Data Science includes not only the data management - data collection, data merging and data preparation- but also data analysis tailored to understand a problem in a specific domain, and then be able to do predictions, and finally improve decision making in organizations. For data analysis we can use techniques based on a) statistical modeling, and also b) machine learning. Actually, machine learning is a combination of statistical, mathematical and artificial intelligence methods.
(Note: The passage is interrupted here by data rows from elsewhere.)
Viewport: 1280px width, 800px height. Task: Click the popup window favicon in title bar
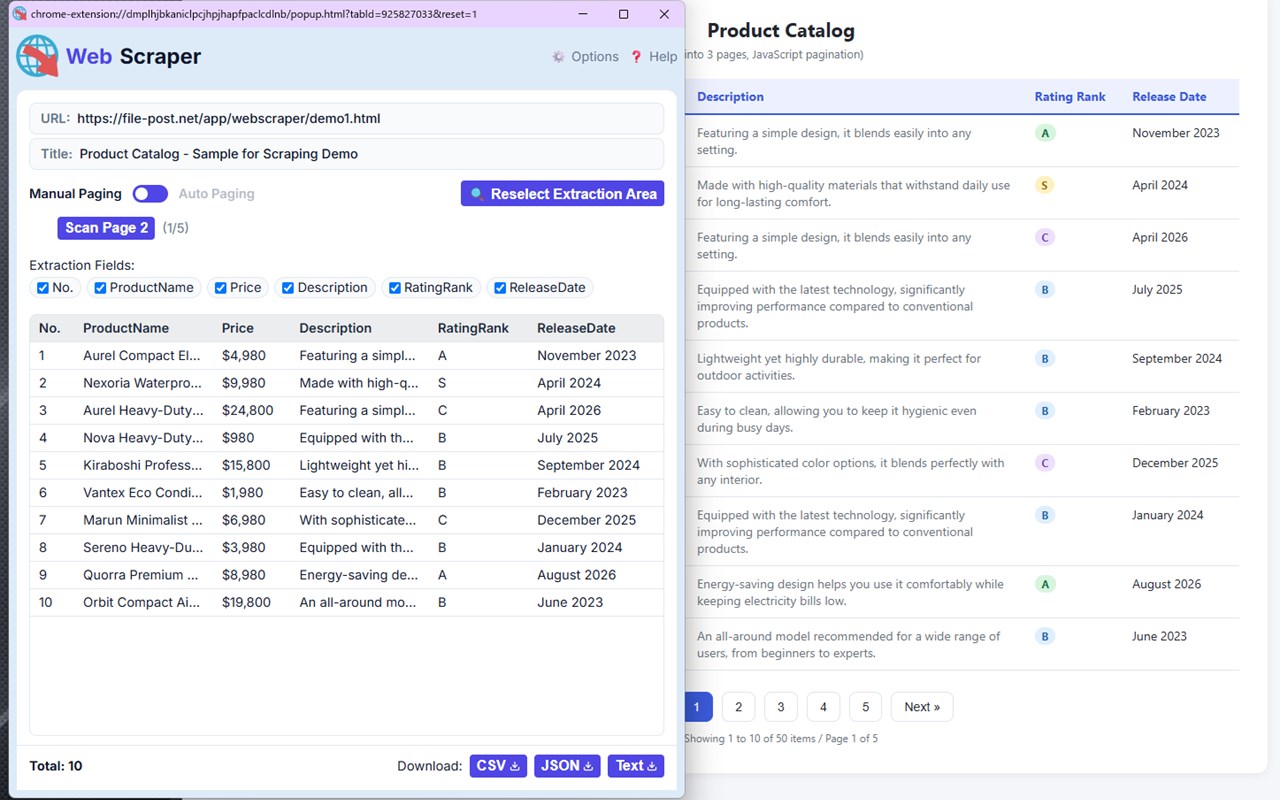[19, 14]
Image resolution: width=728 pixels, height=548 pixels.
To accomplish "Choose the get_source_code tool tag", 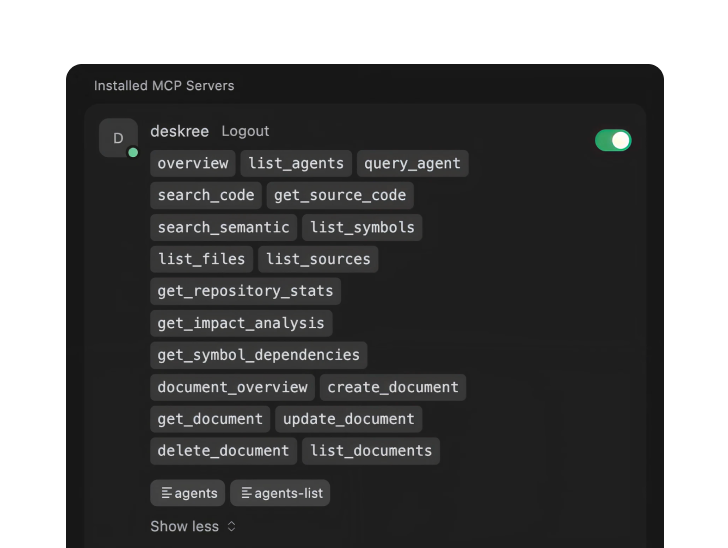I will click(340, 195).

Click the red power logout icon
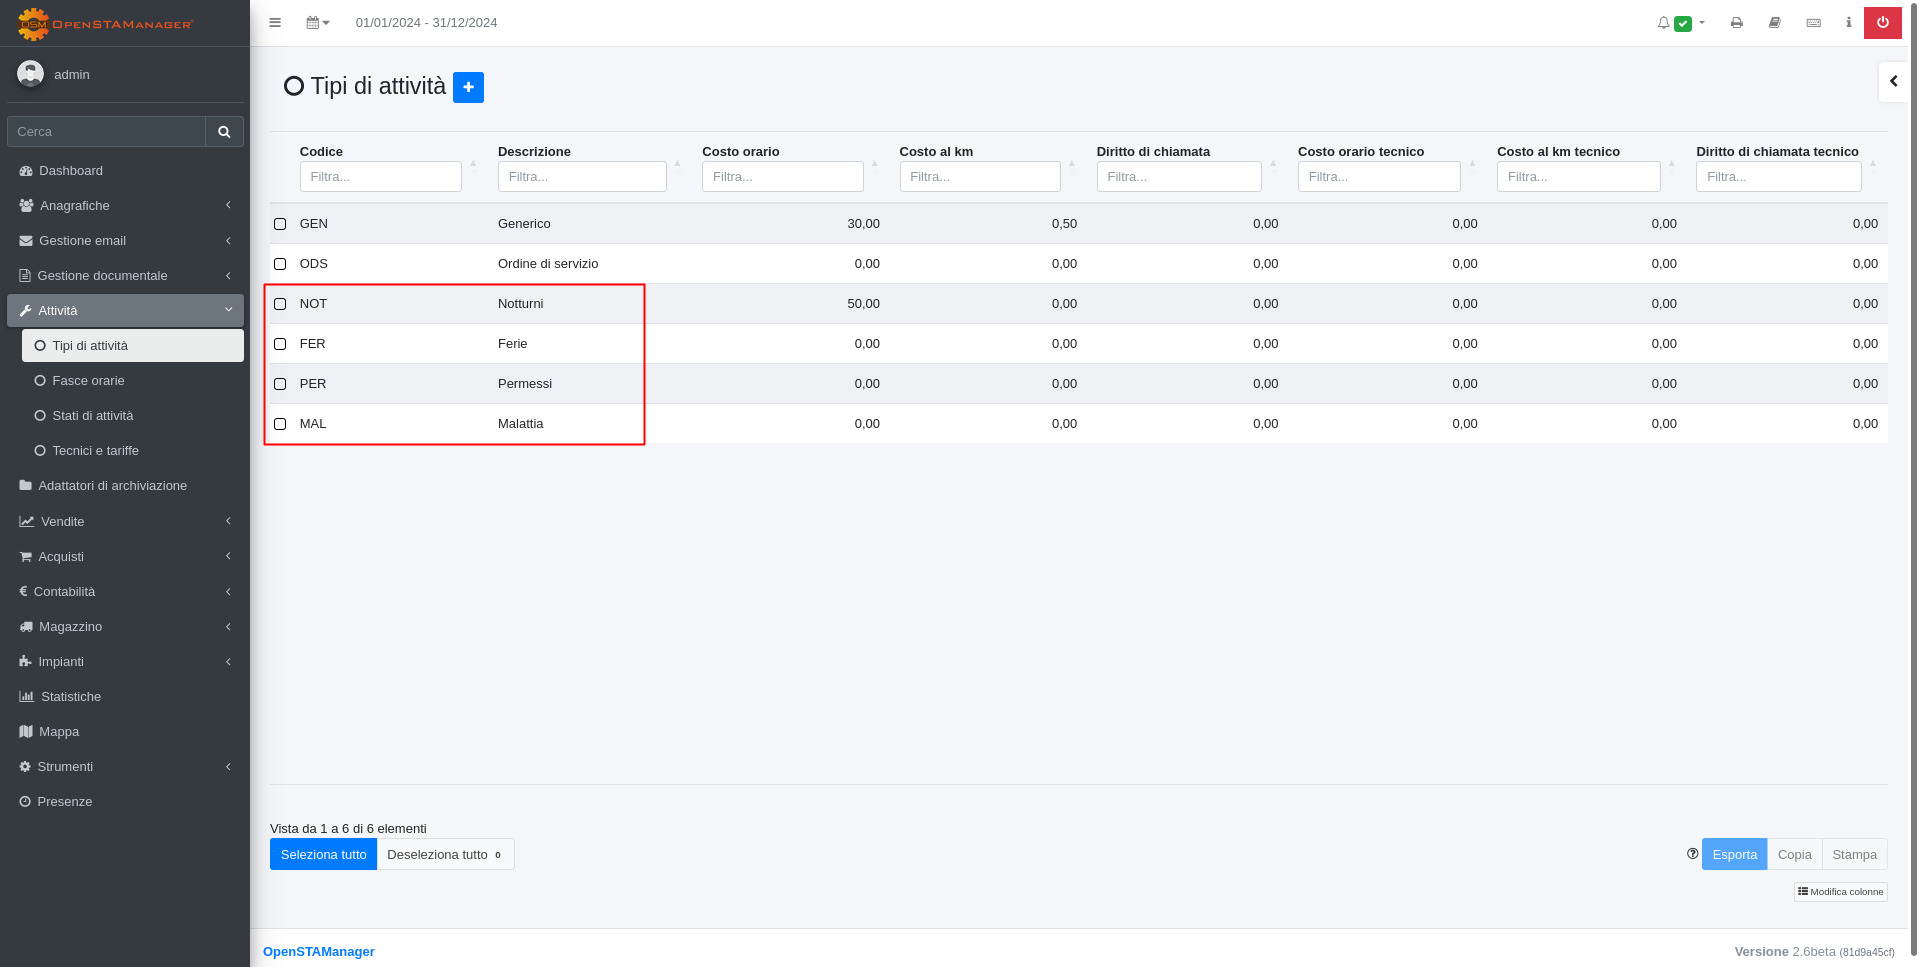pyautogui.click(x=1882, y=23)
Focusing on the business domain, we can classify business analytics in the following:

  • Descriptive Analytics
  • Diagnostic Analytics
  • Predictive Analytics
  • Prescriptive Analytics

Descriptive analytics refers to analysis of historical business/economic data to better understand a current business situation. Diagnostic analytics refers to the ability of finding business insights - mainly business opportunities and threats- after analyzing present and past business data. Predictive analytics refers to the ability of creating possible future scenarios based on historical data and assumptions related to organizational variables. Prescriptive analytics refers to the ability of identifying/proposing a specific strategic business plan according to the previous descriptive, diagnostic and predictive analysis.

For descriptive analytics the main techniques are data management, statistical analysis and data visualization. For predictive analytics the main techniques are statistical modeling and machine learning.

Machine learning is a very dynamic and changing field. Machine learning refers to automatic algorithms that can learn from facts (data), identify patterns, and then provide a solution to a problem or come up with forecast of variables.

Machine learning is a combination of artificial intelligence techniques along with statistical and mathematical methods. The main purpose of machine learning is to process data and come up with models to a) understand patterns, and b) predict variables. Then, machine learning is a set of algorithms that receive data, select a model, train the model with the data in order to calibrate the model, and then execute the model and come up with insights and/or predictions.

The machine learning techniques we will focus in this course will be mostly statistic techniques applied to Marketing and Finance.

Successful data-driven companies apply Data Science to keep competitive in the market. Those organizations combine a variety of internal and external data sources in an analytics engine, translate the data into quantifiable and actionable insights to make effective decisions for the organization.

2 Review of basic business concepts

2.1 Understanding Financial Statements

In my note, Basics of Financial Statements, I explain in detail the key elements of the most essential financial statements, their interrelationships, and the primary financial insights they offer. The most relevant statements include:

  • Balance Sheet: Provides a snapshot of a firm’s financial position (its assets, liabilities and equity) at a specific point in time.
  • Income Statement: Reports a firm’s financial performance over a period, including revenues, expenses, and net income.
  • Statement of Cash Flows: Tracks cash inflows and outflows from operating, investing, and financing activities.
  • Statement of Shareholders’ Equity: Shows changes in equity accounts over time.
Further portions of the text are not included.